### Given records
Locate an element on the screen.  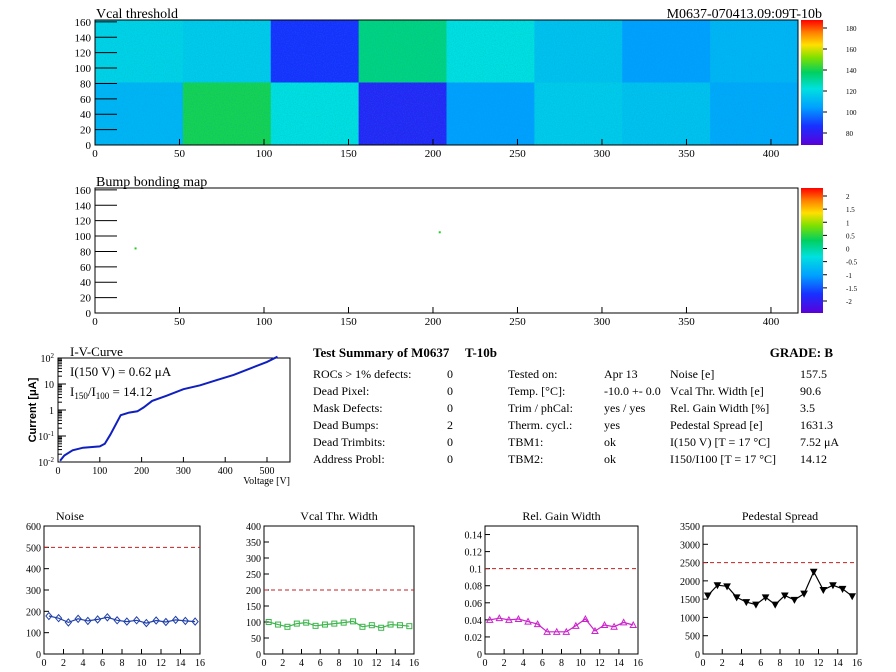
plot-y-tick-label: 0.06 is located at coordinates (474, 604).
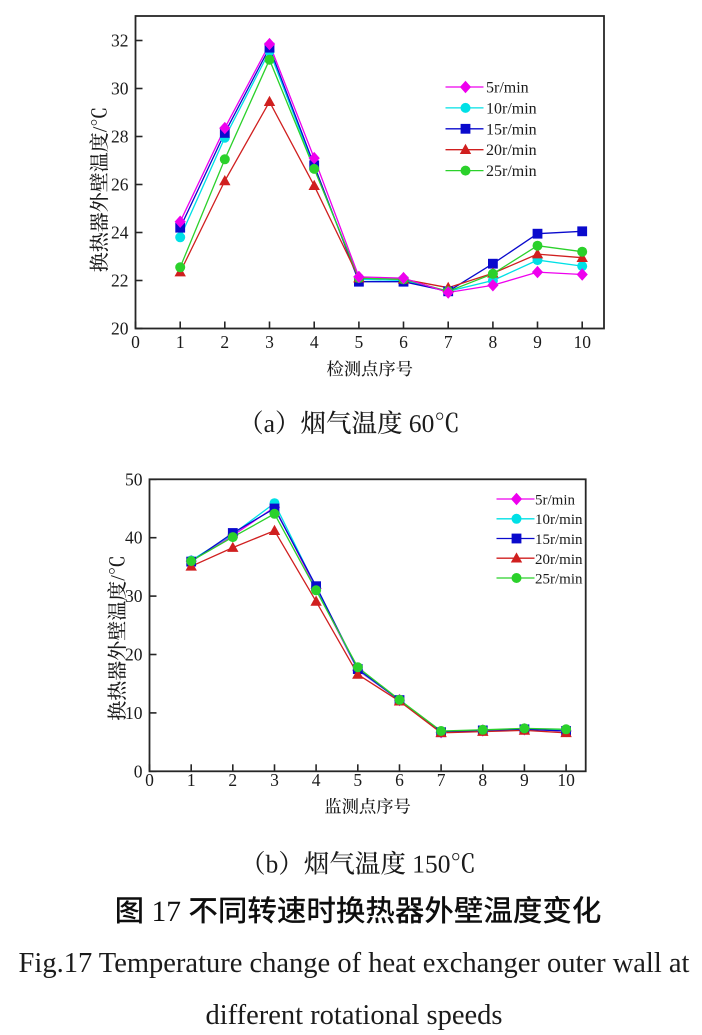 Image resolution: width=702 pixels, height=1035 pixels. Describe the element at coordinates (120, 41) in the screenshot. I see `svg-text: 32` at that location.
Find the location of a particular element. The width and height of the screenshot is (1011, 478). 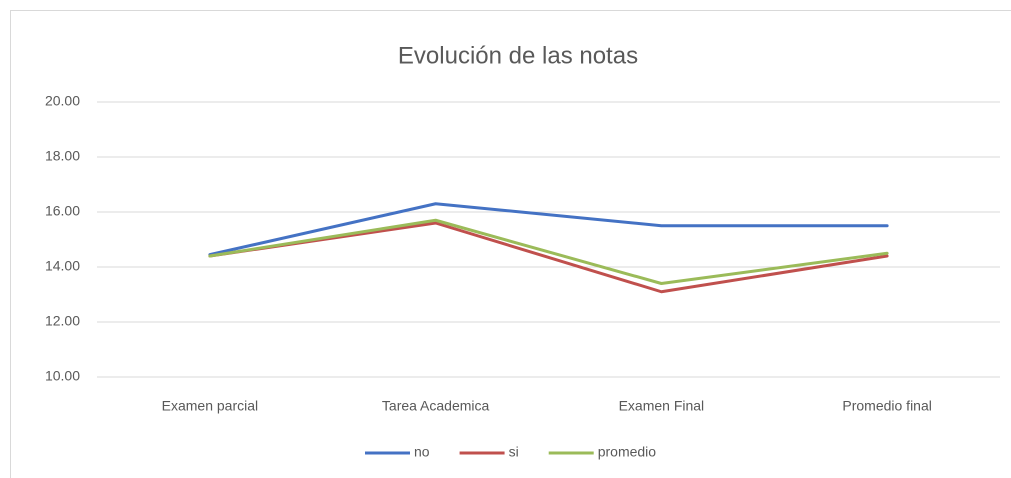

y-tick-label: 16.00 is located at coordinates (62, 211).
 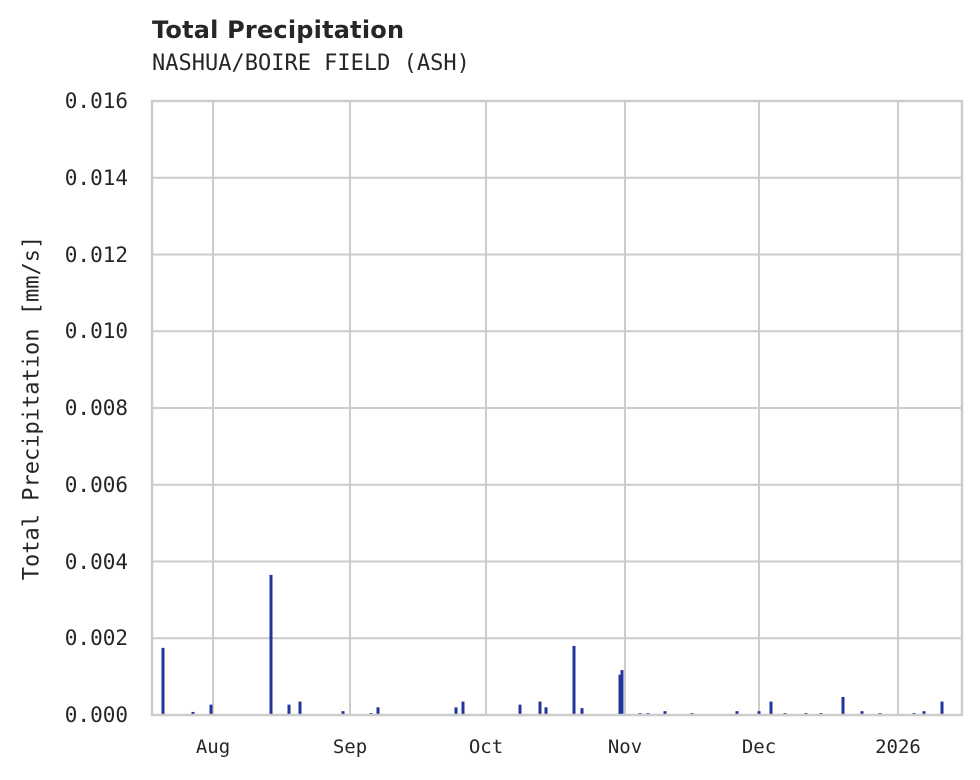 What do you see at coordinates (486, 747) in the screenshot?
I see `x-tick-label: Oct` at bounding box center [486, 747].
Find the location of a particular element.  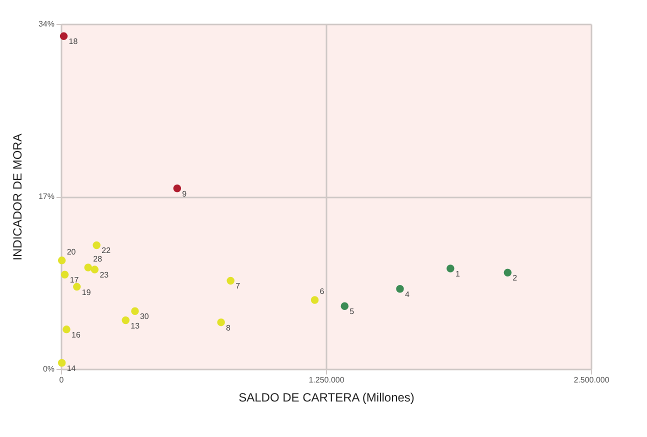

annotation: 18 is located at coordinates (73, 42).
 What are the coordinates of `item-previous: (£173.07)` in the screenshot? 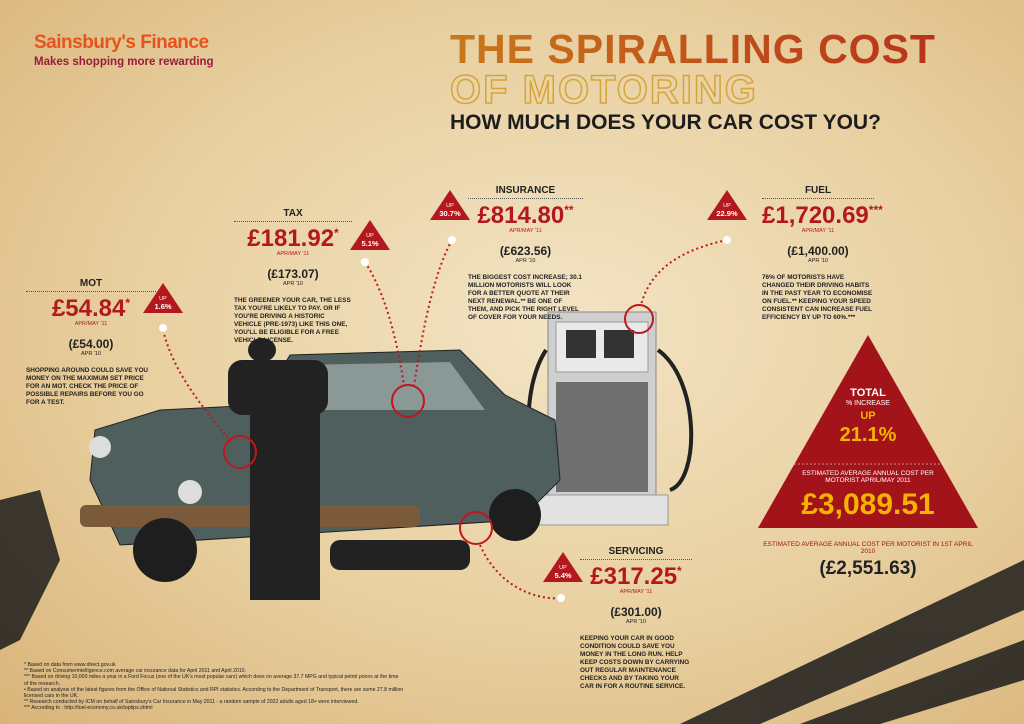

### Required action
Copy all of the items above word for word, leaving out the pictures.

### Result for this task
Locate an element on the screen.  
plot-y-tick-label: 0.06 is located at coordinates (474, 604).
 Image resolution: width=702 pixels, height=1035 pixels. Describe the element at coordinates (120, 41) in the screenshot. I see `svg-text: 32` at that location.
Find the location of a particular element. The width and height of the screenshot is (1011, 478). 

y-tick-label: 16.00 is located at coordinates (62, 211).
  What do you see at coordinates (486, 747) in the screenshot?
I see `x-tick-label: Oct` at bounding box center [486, 747].
Find the location of a particular element.  

annotation: 18 is located at coordinates (73, 42).
 What are the coordinates of `item-previous: (£173.07)` in the screenshot? 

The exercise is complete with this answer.